Обычно, кто слушает меня в кнайпе, или в пабе, начинает тянуться ко мне с объятьями, шмыгая повлажневшим носом, а я величаво кланяюсь поднимаясь с костылём над пивными кругами.

А вот в кругу благородных родов я спокойно повествовать не могу, и ору в колеблющeеся пламя фонарей: "…чтобы увидеть ваши подлые морды и наглые хари ваших паскудных родных и близких до седьмого проклятого колена! Вырезать всех вплоть до котёнков!... За то, что отправили меня, робкого и нежного с томиком Гейне, в изрыгающую пену глотку океана!

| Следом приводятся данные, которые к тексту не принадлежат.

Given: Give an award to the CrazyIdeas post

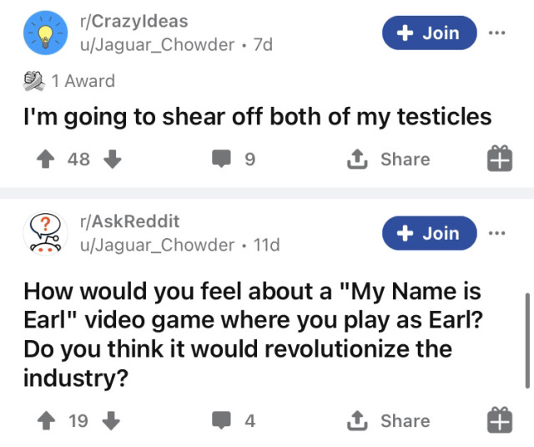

Решили моряка из меня сделать!?"

А ну-ка получите разок, и вы тоже не побрезгуйте! И из стартового пистолета так - бах-бах!!!

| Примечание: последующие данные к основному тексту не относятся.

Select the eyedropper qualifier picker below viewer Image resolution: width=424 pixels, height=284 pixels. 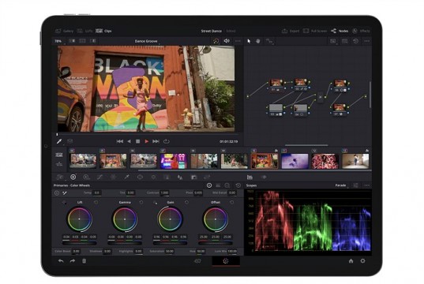(59, 141)

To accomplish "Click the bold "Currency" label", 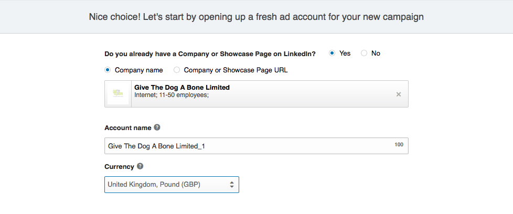I will coord(120,167).
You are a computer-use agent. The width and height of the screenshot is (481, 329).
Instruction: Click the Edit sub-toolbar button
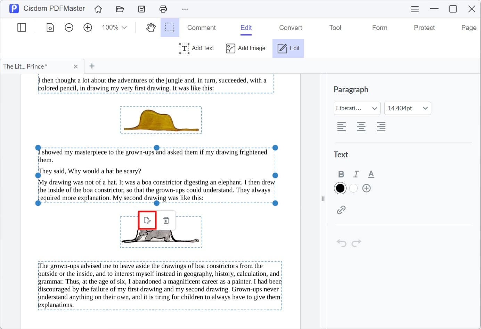click(x=288, y=48)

Далее уже в темноте и вое ветра : "Поставить юнгу с барабаном на гроте. Бизань мачту руби. Форштагом прикрывай стрелков! Абордажные крючья готовь! Орудия уксусом студи, порох загребай картузом!"

Редко, когда удаётся выстрелить в третий раз. Возраст. Ну и мультикультуризм своё берет. Уже на вторые сутки плавания по пути из Портсмута в Гавр, шестъ раз отлучал экипаж от церкви, предавая всех анафеме из корабельного галъюна временно превращенного в карцер, в который был заточён по лживому навету.

В этот рейс штормило очень сильно. Плохо укреплённые паруса хлопали, как суперджеты переходящие звуковой барьер, экипаж с воспалёнными от недосыпания и соли глазами с тревогой и надеждой смотрел по курсу, обтирая мокрые от злых брызг дублёные лица зюйдвестками, а в тесном карцере надрывался я, тряся прутья решёток, сверкая зубами из зарослей бороды, рыча из Библии: " Я почтен в очах Господа, и Бог Мой-сила Моя. И Он сказал: мало того, что Ты будешь рабом Моим для восстановления колен Иаковлевых и для возвращения остатков Израиля, но Я сделаю Тебя светом народов, чтобы спасение Мое простерлось до концов земли."

В этот трудный рейс всем было тяжело и тревожно на сердце. Пока я выл, капитан сидел в единственной спасательной шлюпке с ракетницами в обеих руках, не выпуская изо рта дымящуюся трубку и в деле управления яхтой большe участия не принимал. Радист поминутно отсылал обречённые сигналы в эфир, пассажиры прощались с друзьями в Ватс Апп, Фейсбуке и Твиттере. Посейдон несколько раз поднимался из пучин, чтобы взглянуть что тут происходит. По багровому небу носились клочья горящих заповедей, которые я писал собственной рукой для поддержки тайных приверженцев. Матросы выли на мачтах. Когда я дезертировал в Гавре к бельгийско-немецким байкерам, все грустили довольно долгое время, пока не пропали где-то на обратном пути. Об этом много в газетах писали.